Description of the task:
Copy exactly the lines of the material below that run from the one containing "12 (249, 2140)" through the one containing "UNITED STATES DEPARTMENT OF LABOR (194, 1120)". Copy no other lines.

Dataset records:
======
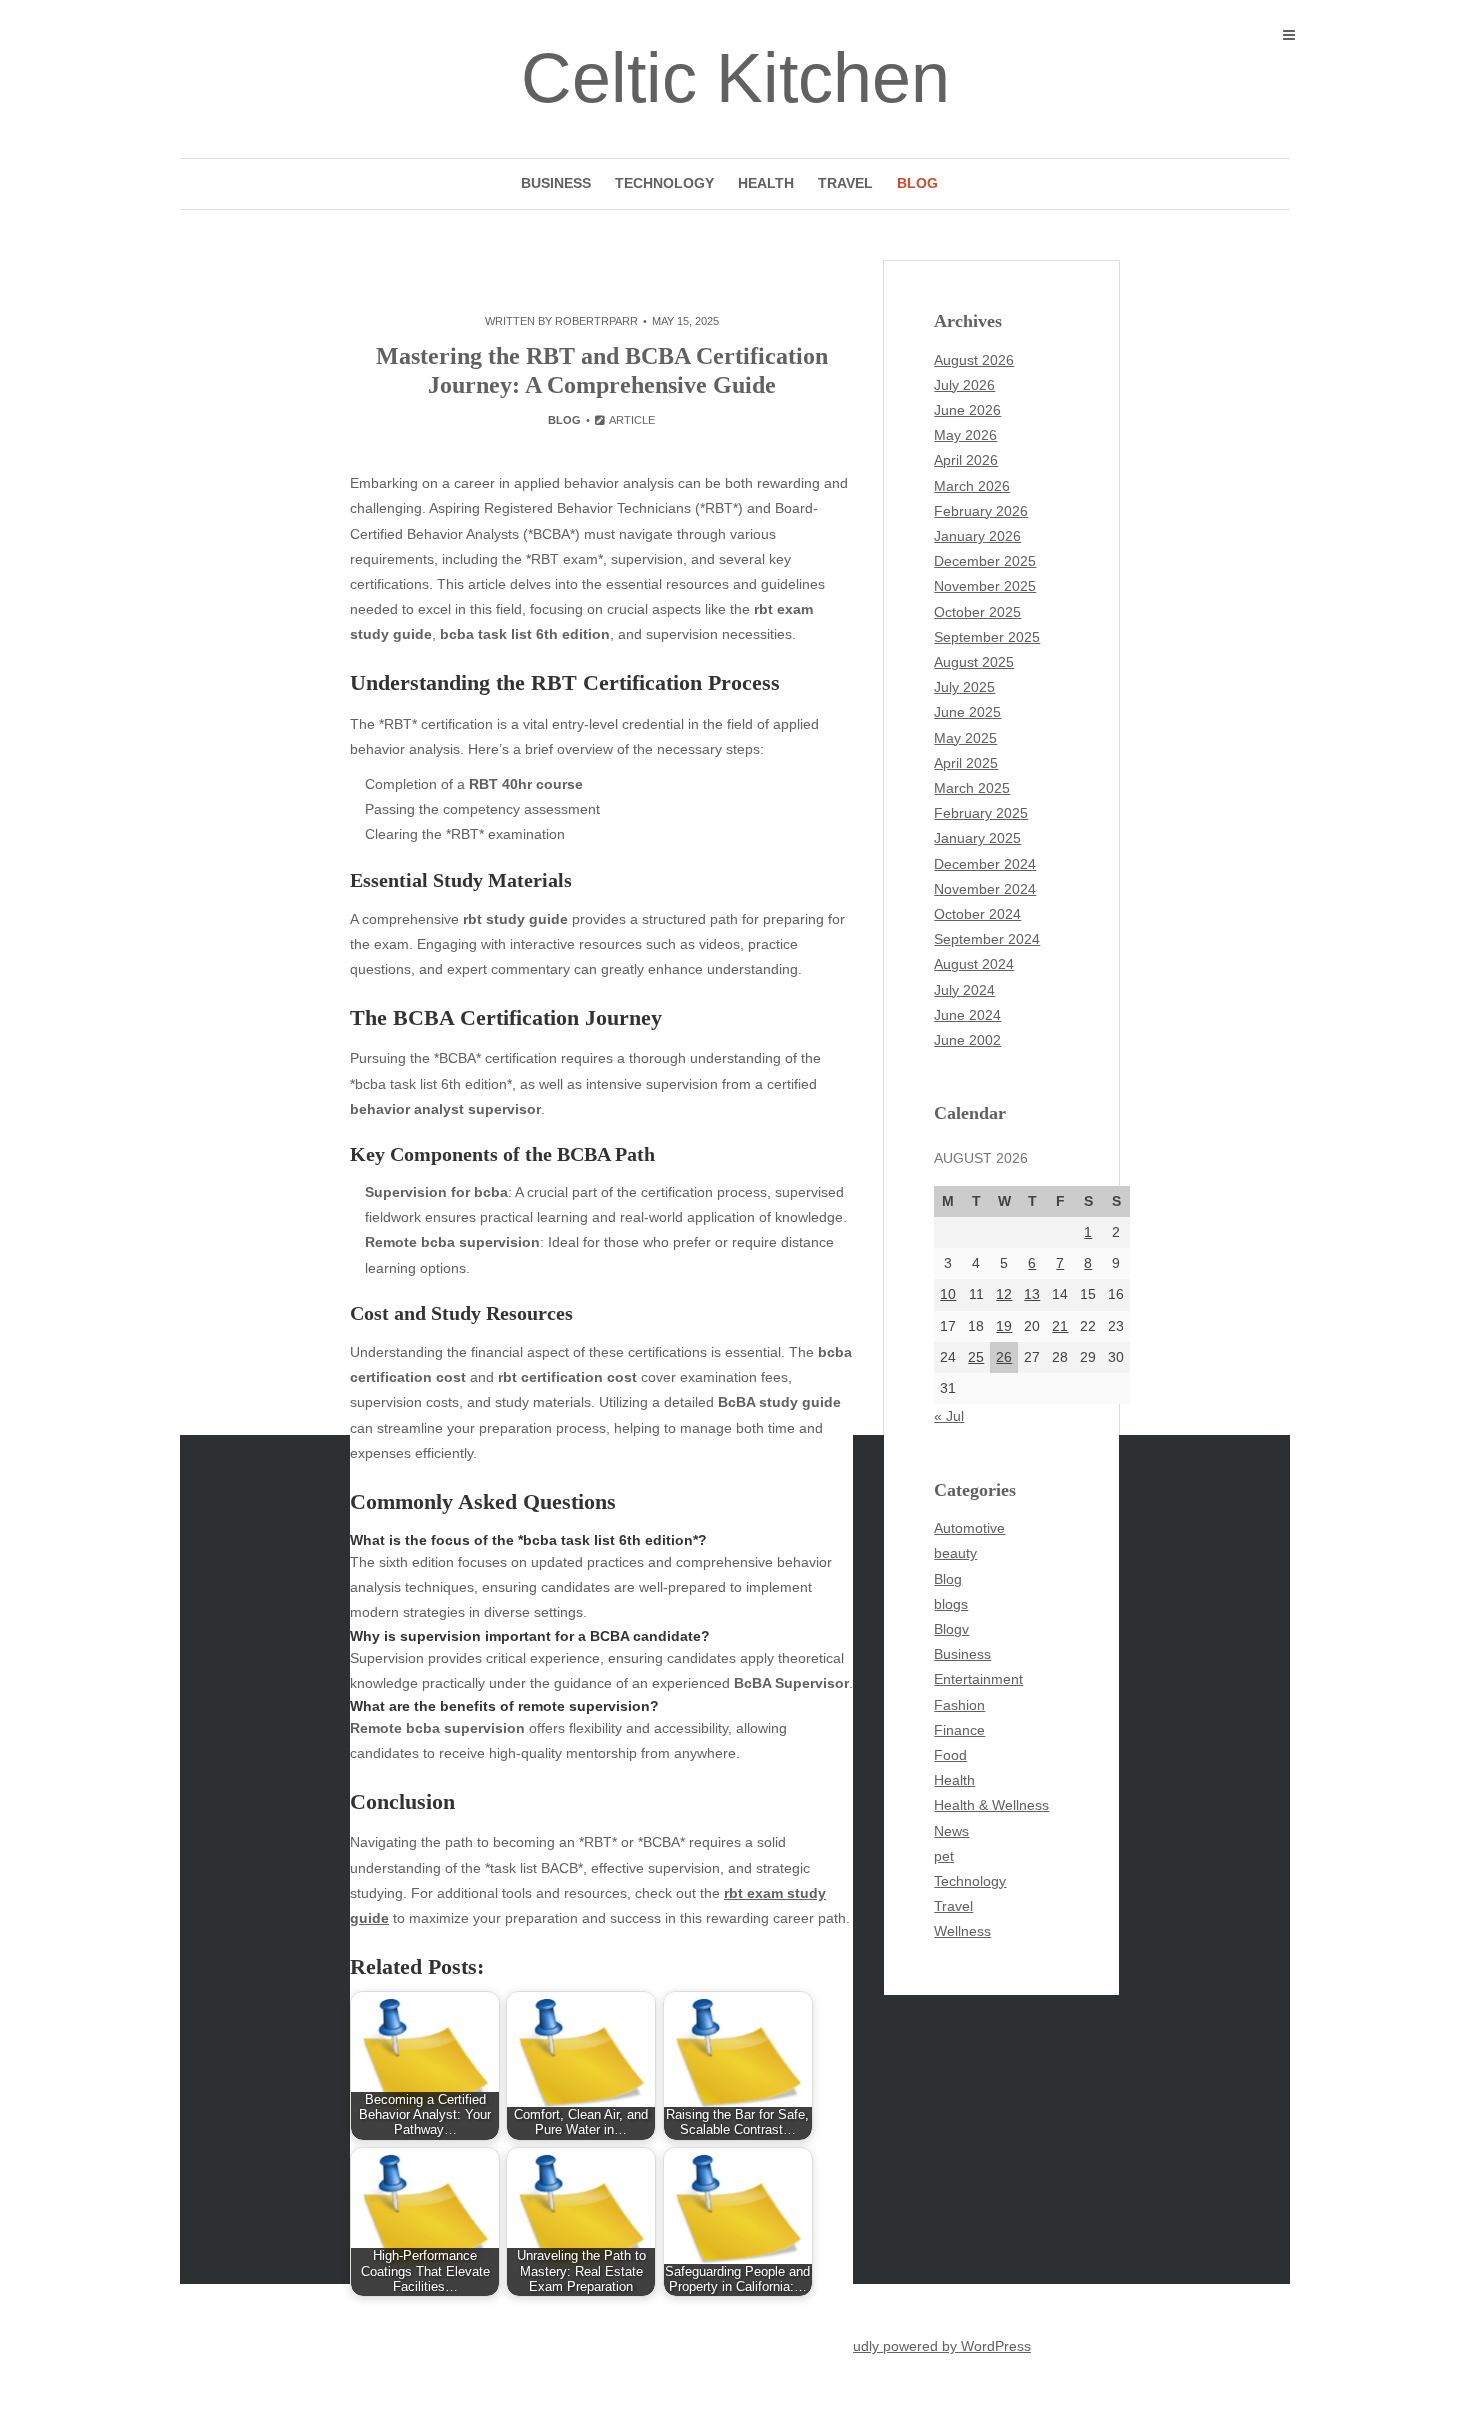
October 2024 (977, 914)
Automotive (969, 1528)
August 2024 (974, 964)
======
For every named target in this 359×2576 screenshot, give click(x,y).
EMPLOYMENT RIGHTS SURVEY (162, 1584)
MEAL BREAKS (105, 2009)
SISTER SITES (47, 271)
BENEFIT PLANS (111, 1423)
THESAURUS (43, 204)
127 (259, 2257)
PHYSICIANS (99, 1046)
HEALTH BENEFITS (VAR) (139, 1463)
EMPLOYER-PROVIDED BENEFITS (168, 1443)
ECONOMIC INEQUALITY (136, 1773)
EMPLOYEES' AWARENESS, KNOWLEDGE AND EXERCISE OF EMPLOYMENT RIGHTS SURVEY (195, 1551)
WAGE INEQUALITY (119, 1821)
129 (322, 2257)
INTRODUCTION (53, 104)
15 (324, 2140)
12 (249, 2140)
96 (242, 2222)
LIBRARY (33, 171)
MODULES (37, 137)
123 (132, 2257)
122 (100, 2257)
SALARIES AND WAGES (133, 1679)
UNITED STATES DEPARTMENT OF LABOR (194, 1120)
======
Answer space:
12 (249, 2140)
96 (242, 2222)
LIBRARY (33, 171)
MODULES (37, 137)
123 (132, 2257)
122 (100, 2257)
SALARIES AND WAGES (133, 1679)
UNITED STATES DEPARTMENT OF LABOR (194, 1120)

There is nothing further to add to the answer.